Pull out every line below that contains the word "width", copying each one in full. Treat uppercase and lowercase as different.

══ SOURCE MATERIAL

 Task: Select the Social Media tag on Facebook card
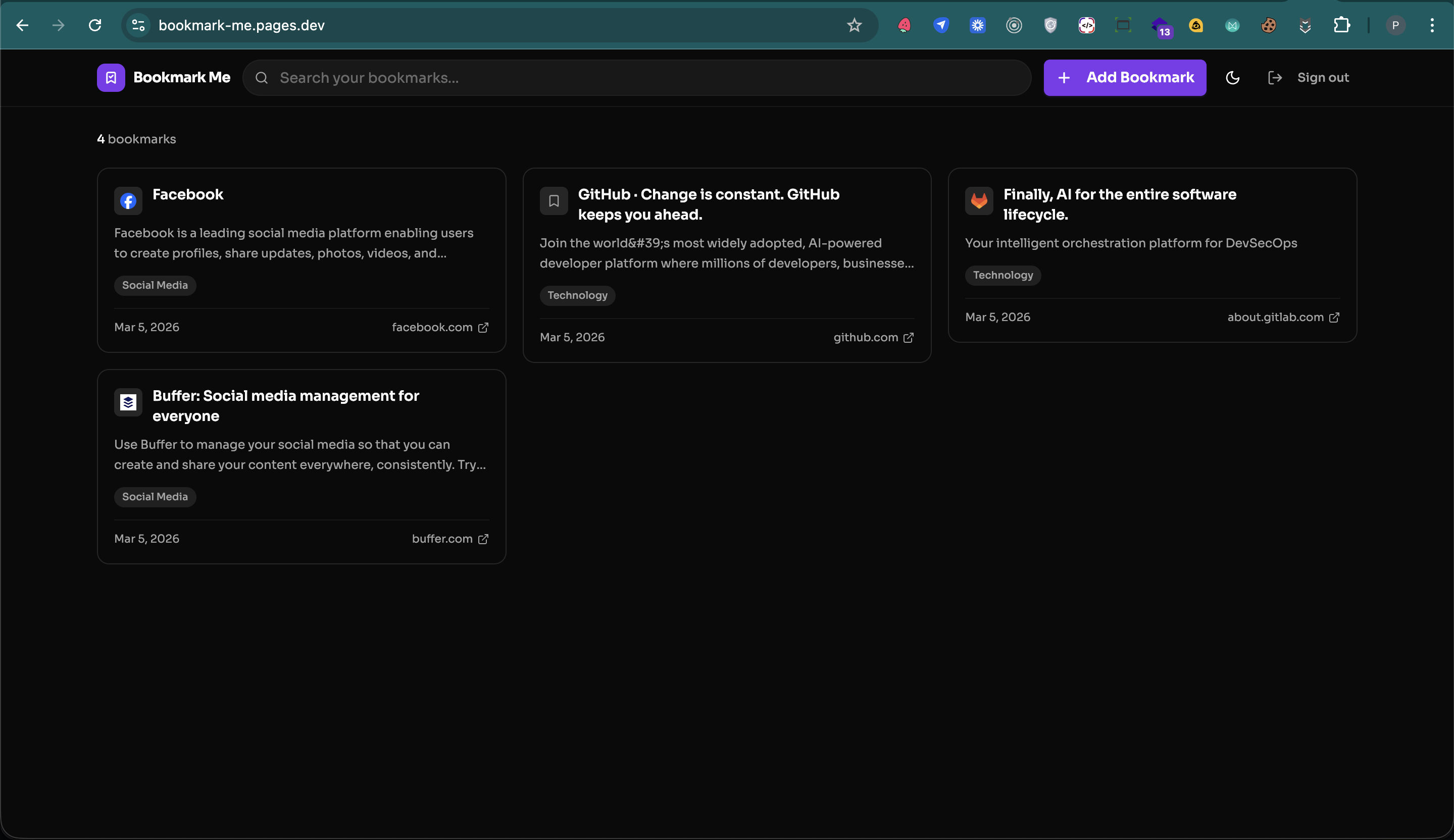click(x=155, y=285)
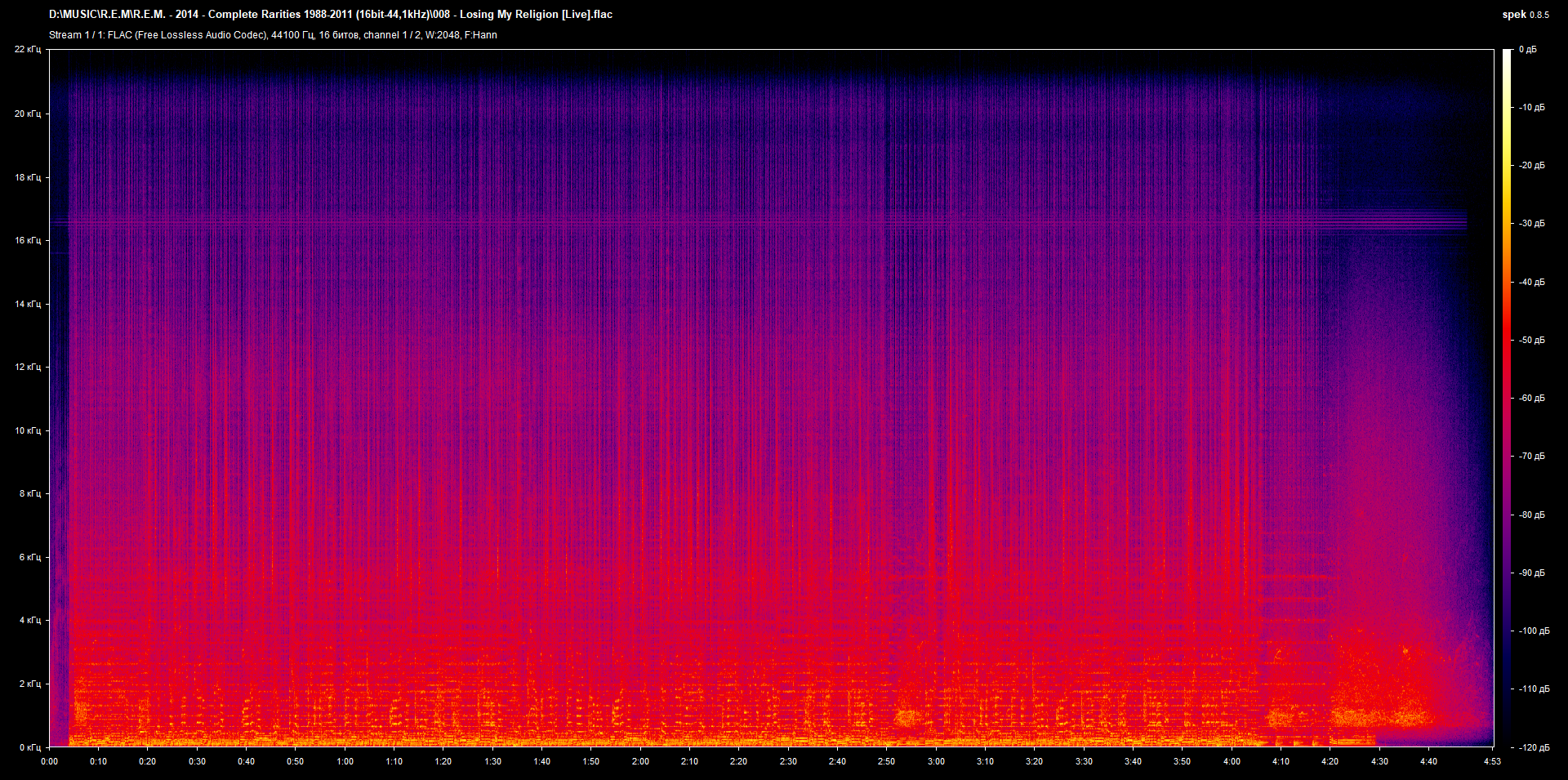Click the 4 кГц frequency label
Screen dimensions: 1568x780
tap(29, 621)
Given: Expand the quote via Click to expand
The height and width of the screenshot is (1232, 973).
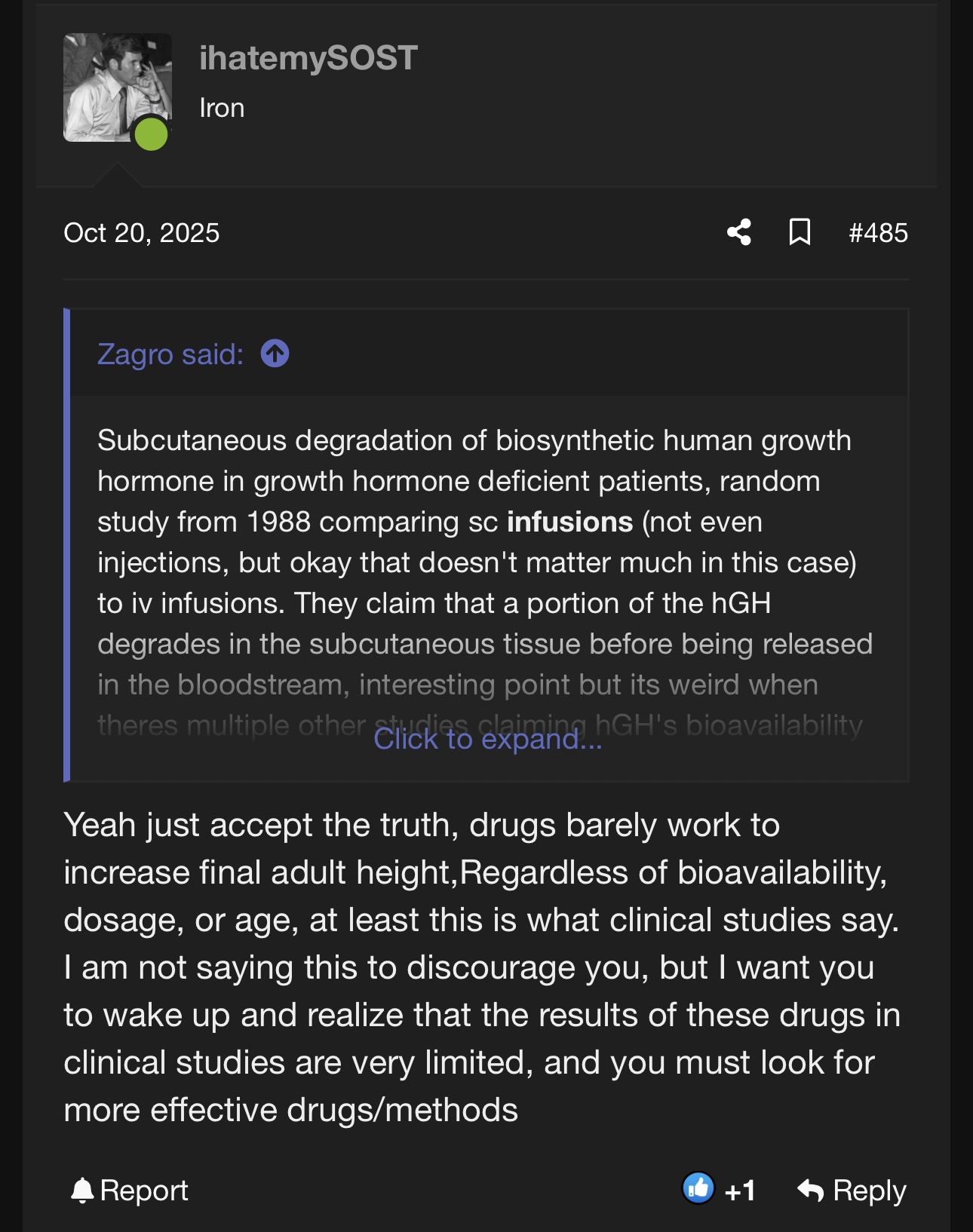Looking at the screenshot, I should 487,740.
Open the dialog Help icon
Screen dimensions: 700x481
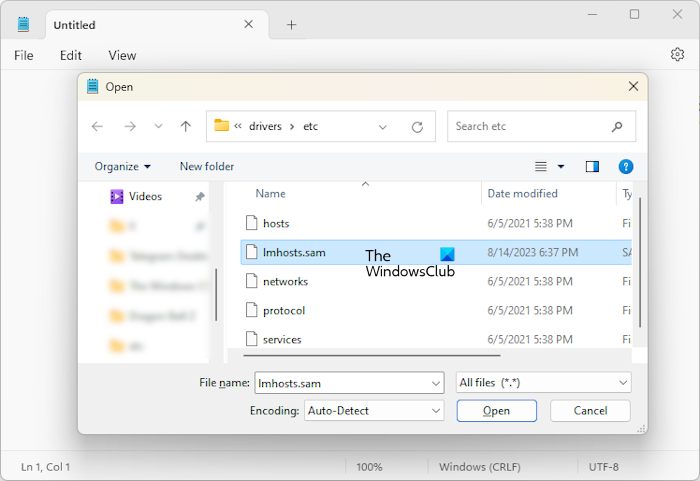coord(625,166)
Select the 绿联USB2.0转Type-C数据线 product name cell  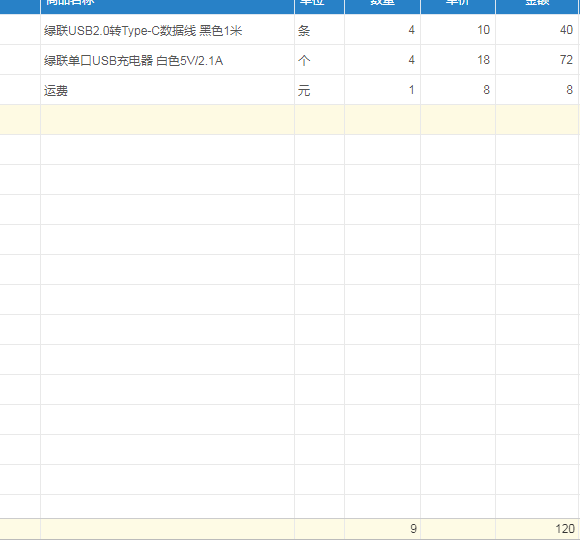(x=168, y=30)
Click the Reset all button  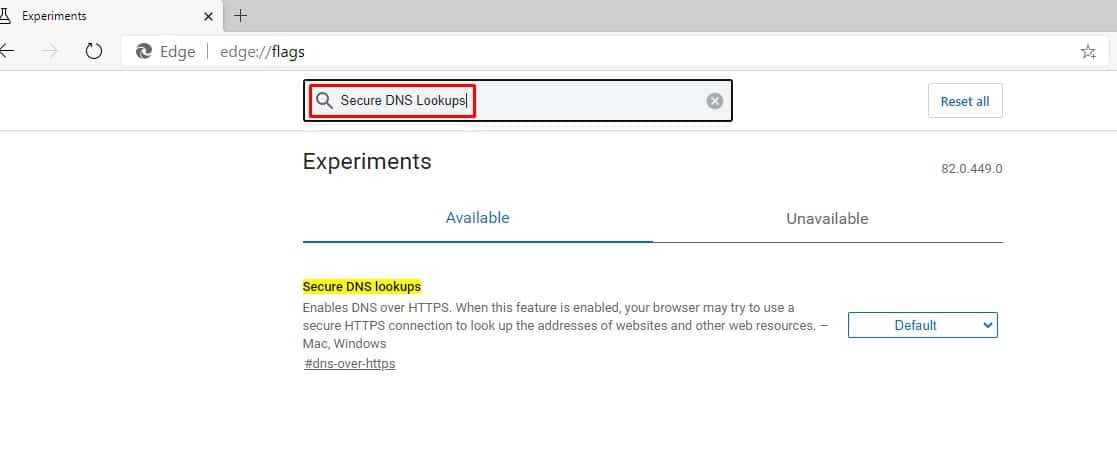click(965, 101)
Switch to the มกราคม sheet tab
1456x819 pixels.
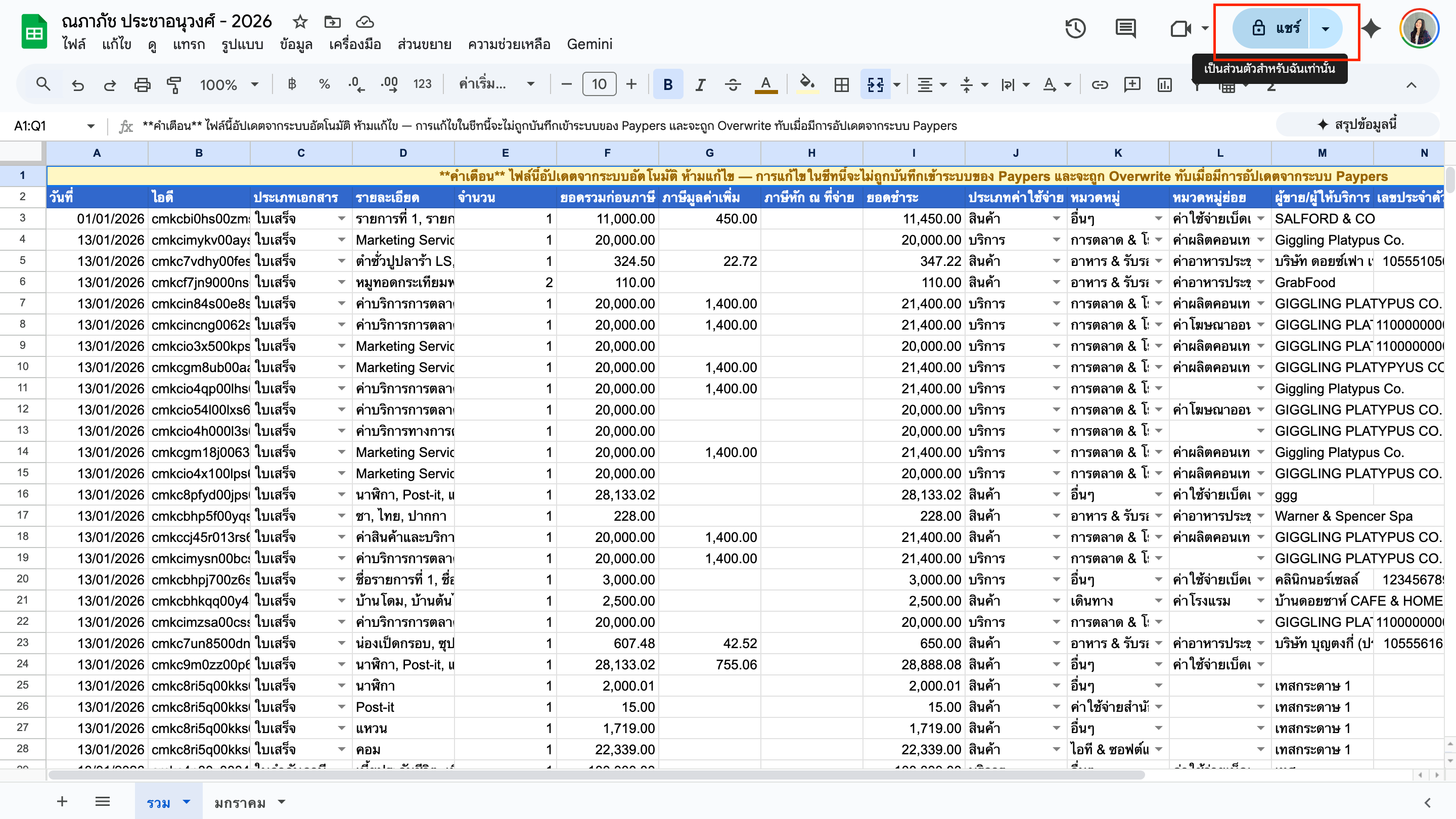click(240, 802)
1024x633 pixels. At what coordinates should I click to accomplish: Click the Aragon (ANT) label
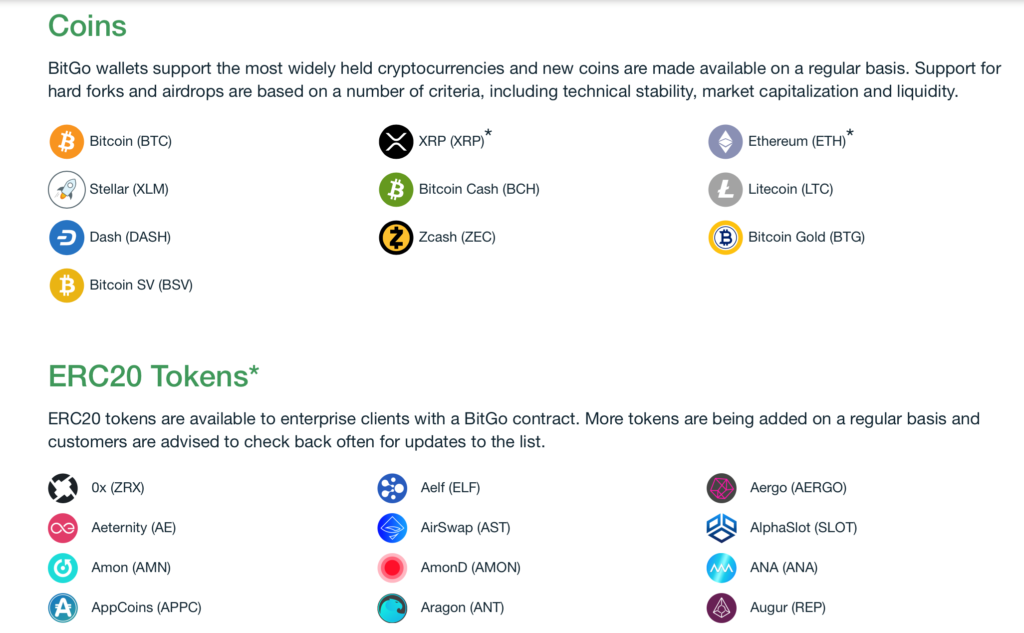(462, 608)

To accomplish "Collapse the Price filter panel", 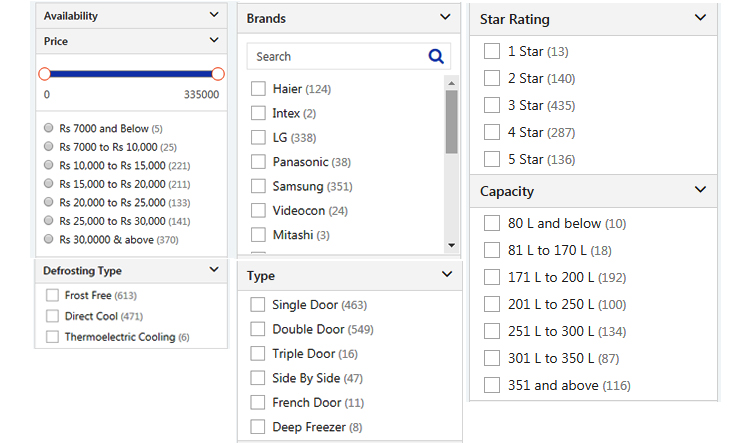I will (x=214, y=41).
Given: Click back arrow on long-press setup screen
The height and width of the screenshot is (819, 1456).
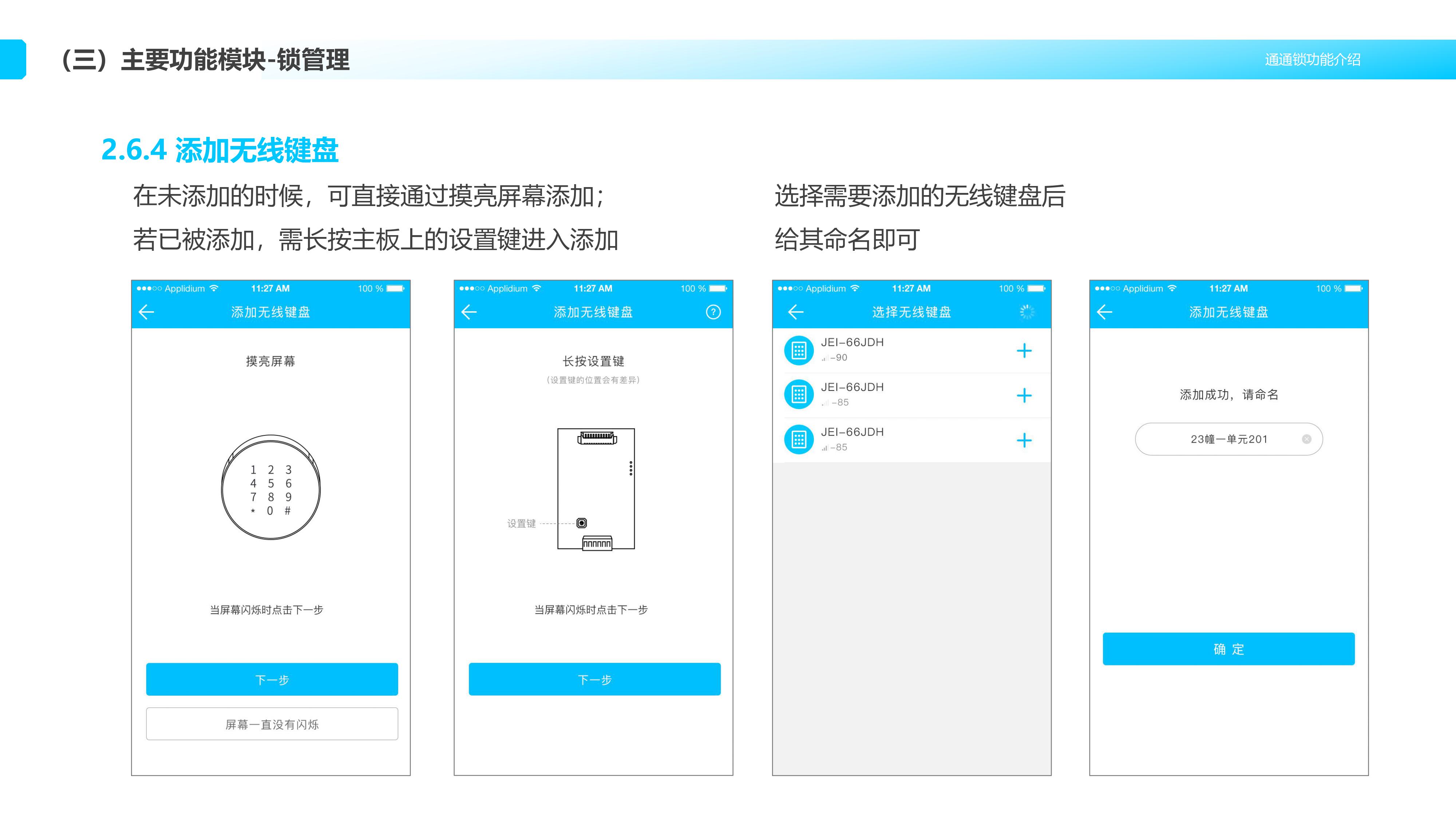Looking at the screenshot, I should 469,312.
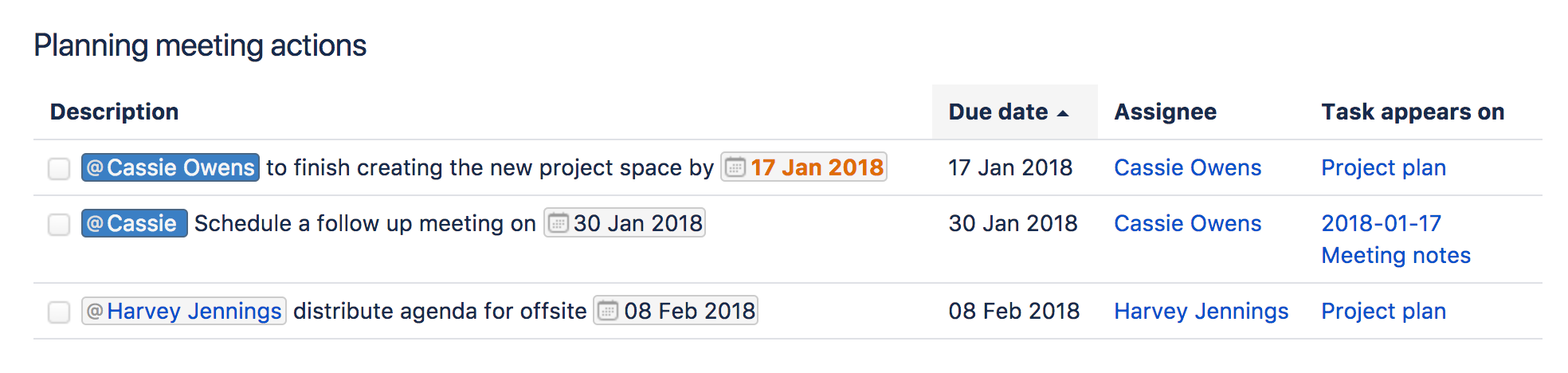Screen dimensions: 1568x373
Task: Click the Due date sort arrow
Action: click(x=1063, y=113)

════

ANSWER FOR THE TASK ::
The height and width of the screenshot is (1232, 973).
The height and width of the screenshot is (819, 1456).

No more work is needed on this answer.